* THE PROBLEM:
Look through the records, and whenever a line includes the word "Share", copy it.

* DATASET ENTRIES:
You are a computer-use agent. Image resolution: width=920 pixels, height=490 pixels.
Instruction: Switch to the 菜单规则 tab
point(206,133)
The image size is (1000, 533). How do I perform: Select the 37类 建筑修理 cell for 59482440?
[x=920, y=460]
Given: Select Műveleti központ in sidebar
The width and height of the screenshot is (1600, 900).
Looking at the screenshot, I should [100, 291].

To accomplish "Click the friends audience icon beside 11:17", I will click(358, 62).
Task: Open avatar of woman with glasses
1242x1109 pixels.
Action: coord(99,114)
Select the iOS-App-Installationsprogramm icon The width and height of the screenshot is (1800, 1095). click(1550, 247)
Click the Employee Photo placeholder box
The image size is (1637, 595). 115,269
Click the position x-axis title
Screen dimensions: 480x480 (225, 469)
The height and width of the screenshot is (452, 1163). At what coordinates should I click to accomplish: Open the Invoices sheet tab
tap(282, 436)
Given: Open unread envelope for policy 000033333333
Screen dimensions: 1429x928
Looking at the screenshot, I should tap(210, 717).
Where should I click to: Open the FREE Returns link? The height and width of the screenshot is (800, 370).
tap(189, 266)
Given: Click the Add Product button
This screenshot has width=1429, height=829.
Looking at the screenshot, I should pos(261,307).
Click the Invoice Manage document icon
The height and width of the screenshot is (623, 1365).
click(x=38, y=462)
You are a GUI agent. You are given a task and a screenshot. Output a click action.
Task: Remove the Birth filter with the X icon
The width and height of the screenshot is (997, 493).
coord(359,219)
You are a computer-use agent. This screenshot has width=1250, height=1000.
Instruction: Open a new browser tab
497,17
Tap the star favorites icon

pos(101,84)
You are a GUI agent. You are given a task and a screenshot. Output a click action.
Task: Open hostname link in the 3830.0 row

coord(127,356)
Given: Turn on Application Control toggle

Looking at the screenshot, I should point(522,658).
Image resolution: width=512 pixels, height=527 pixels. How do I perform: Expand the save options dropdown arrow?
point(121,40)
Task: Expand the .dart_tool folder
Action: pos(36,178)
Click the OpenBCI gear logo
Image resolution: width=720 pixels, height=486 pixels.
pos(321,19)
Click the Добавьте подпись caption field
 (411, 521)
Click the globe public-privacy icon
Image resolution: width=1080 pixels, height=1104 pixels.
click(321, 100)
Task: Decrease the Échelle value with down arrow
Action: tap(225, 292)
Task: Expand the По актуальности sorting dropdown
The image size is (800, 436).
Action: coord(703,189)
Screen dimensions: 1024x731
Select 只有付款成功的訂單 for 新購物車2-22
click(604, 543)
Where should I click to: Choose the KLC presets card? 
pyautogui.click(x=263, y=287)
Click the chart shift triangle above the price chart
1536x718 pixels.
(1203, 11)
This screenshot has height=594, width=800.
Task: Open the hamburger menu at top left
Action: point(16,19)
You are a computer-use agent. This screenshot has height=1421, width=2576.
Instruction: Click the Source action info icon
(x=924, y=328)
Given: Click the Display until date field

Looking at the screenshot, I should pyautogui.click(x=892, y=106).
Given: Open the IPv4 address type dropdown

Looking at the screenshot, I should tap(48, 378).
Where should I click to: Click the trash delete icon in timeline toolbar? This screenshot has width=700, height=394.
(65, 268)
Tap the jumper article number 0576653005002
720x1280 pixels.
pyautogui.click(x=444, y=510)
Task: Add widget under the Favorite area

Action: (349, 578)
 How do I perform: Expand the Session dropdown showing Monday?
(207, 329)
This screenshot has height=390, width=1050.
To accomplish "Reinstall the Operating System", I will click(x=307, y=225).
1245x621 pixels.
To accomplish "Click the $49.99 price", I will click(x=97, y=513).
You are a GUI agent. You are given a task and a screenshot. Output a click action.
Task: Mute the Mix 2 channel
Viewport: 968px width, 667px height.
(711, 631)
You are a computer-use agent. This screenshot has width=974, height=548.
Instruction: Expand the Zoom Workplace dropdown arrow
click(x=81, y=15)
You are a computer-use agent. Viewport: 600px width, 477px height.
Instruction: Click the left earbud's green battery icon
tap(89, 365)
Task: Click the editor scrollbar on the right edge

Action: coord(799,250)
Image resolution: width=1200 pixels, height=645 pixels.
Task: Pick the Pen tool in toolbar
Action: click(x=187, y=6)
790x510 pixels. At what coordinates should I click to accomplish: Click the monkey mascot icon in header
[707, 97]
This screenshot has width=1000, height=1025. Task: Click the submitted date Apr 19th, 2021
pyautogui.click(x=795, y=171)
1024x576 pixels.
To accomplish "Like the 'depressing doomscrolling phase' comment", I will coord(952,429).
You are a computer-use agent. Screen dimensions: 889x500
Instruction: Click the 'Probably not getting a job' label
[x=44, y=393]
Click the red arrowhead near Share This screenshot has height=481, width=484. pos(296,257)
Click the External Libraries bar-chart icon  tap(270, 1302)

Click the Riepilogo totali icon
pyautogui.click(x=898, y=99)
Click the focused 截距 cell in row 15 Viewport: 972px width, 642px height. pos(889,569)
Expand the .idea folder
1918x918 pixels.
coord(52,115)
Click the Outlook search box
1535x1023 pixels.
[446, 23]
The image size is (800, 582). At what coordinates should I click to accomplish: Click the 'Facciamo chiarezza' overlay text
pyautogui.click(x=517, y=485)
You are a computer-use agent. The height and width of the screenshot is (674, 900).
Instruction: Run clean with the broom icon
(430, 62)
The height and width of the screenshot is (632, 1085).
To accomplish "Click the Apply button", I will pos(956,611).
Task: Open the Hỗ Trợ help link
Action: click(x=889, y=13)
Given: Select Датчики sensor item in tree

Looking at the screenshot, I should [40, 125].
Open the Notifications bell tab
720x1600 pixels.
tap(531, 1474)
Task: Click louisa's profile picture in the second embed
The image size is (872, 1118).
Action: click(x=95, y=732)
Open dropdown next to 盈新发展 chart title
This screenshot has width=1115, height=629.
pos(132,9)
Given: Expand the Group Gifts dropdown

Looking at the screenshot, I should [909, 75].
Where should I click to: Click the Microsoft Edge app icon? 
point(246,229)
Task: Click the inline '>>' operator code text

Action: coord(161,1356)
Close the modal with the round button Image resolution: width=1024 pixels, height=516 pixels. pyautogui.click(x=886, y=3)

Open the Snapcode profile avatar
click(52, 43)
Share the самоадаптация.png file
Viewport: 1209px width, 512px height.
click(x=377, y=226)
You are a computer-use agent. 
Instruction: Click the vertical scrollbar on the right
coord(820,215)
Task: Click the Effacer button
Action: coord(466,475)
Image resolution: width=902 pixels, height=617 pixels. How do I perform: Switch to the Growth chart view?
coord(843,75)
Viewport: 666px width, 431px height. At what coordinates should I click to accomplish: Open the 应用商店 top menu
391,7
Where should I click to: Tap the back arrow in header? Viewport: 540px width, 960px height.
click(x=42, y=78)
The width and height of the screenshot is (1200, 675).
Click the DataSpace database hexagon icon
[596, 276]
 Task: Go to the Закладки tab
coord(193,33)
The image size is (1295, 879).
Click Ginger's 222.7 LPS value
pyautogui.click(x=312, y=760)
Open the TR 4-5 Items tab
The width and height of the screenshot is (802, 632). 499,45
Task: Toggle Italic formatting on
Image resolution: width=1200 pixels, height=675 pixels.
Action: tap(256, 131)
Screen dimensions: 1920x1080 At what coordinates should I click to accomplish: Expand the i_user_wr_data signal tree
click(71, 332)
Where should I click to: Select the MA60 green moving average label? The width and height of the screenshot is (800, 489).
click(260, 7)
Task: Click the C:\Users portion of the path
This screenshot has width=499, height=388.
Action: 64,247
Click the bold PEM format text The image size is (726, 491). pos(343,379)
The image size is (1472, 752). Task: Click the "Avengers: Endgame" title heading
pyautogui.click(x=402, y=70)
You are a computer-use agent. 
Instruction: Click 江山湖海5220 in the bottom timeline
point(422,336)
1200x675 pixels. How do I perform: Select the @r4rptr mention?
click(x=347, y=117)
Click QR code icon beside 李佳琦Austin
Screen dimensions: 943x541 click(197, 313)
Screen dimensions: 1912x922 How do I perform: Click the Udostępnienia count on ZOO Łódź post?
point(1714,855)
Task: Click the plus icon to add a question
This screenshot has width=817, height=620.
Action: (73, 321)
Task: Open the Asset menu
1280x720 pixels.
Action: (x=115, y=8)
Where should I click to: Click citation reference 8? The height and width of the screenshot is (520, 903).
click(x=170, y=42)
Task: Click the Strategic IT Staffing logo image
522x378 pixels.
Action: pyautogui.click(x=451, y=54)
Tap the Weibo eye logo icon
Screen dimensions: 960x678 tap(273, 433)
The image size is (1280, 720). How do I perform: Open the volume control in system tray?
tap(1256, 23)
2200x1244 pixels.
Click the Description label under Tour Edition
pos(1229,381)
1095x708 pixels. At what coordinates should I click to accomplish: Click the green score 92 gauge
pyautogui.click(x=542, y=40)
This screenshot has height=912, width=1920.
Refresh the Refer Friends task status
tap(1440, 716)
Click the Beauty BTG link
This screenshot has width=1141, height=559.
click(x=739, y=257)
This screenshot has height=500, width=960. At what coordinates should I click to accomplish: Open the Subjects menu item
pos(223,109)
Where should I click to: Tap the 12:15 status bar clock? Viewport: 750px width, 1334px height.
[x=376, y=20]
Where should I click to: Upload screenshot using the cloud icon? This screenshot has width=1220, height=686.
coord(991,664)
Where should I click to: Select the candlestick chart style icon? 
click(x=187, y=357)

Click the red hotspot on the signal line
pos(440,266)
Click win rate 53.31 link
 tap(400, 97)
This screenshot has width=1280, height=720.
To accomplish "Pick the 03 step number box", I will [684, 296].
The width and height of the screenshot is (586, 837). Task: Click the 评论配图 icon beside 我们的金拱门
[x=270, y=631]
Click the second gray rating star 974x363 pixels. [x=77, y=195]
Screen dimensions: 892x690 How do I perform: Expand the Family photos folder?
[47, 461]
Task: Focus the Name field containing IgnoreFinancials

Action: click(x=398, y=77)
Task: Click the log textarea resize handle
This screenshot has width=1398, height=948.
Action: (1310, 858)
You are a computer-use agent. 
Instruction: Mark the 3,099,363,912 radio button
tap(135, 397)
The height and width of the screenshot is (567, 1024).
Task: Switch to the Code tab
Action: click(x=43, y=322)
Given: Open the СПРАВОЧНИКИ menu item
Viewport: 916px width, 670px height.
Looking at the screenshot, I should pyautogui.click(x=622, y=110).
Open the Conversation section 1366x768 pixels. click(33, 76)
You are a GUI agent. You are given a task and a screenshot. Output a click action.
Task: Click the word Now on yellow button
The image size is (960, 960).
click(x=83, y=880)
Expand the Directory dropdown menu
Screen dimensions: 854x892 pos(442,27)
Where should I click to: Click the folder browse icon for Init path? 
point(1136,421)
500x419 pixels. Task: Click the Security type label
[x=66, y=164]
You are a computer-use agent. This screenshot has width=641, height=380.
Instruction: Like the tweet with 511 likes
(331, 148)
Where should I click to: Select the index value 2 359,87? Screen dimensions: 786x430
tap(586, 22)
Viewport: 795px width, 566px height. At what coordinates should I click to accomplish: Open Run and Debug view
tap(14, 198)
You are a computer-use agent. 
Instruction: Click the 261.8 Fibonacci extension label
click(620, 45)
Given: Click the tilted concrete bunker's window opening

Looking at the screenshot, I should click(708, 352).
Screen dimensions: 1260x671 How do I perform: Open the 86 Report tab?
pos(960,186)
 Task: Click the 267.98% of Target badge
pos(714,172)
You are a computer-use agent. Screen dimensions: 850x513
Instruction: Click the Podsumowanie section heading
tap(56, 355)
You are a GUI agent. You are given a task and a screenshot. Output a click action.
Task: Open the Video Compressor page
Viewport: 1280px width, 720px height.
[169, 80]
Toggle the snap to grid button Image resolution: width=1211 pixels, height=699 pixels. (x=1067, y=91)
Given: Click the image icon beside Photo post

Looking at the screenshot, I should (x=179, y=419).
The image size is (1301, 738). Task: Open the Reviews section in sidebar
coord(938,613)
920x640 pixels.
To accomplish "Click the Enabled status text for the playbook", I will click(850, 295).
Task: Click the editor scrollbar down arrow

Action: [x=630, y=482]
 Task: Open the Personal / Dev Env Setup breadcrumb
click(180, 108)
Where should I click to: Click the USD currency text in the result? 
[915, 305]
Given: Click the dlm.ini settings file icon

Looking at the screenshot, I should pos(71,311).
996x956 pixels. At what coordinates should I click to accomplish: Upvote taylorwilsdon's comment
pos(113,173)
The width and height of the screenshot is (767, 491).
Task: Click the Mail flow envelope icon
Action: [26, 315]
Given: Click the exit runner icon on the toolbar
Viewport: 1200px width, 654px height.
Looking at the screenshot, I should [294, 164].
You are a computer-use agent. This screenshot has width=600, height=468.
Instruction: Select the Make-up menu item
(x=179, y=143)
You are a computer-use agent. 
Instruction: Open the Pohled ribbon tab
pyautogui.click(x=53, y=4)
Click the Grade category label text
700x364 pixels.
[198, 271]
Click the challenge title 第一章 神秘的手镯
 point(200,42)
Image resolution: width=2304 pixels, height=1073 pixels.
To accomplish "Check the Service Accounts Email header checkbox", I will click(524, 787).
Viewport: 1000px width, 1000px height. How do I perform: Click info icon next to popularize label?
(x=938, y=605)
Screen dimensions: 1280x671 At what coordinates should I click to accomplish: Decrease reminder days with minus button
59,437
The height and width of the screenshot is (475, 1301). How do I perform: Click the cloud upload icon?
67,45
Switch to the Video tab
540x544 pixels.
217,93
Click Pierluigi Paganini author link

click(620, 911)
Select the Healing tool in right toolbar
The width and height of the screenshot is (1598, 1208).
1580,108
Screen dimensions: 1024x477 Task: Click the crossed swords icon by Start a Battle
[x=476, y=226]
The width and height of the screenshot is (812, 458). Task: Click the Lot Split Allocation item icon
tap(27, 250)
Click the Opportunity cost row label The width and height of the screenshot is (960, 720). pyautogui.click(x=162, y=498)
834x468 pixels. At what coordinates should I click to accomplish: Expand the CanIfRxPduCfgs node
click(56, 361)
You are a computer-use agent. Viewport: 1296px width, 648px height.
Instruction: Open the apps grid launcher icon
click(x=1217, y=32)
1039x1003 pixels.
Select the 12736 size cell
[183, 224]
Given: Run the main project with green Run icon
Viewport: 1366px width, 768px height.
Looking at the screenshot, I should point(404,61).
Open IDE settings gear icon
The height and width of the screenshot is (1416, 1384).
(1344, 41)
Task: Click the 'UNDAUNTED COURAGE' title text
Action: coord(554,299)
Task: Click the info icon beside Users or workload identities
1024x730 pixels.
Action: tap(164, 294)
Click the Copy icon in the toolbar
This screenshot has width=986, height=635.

* ANSWER AREA:
Click the red arrowhead near Share This screenshot has height=481, width=484. pos(296,257)
Share the самоадаптация.png file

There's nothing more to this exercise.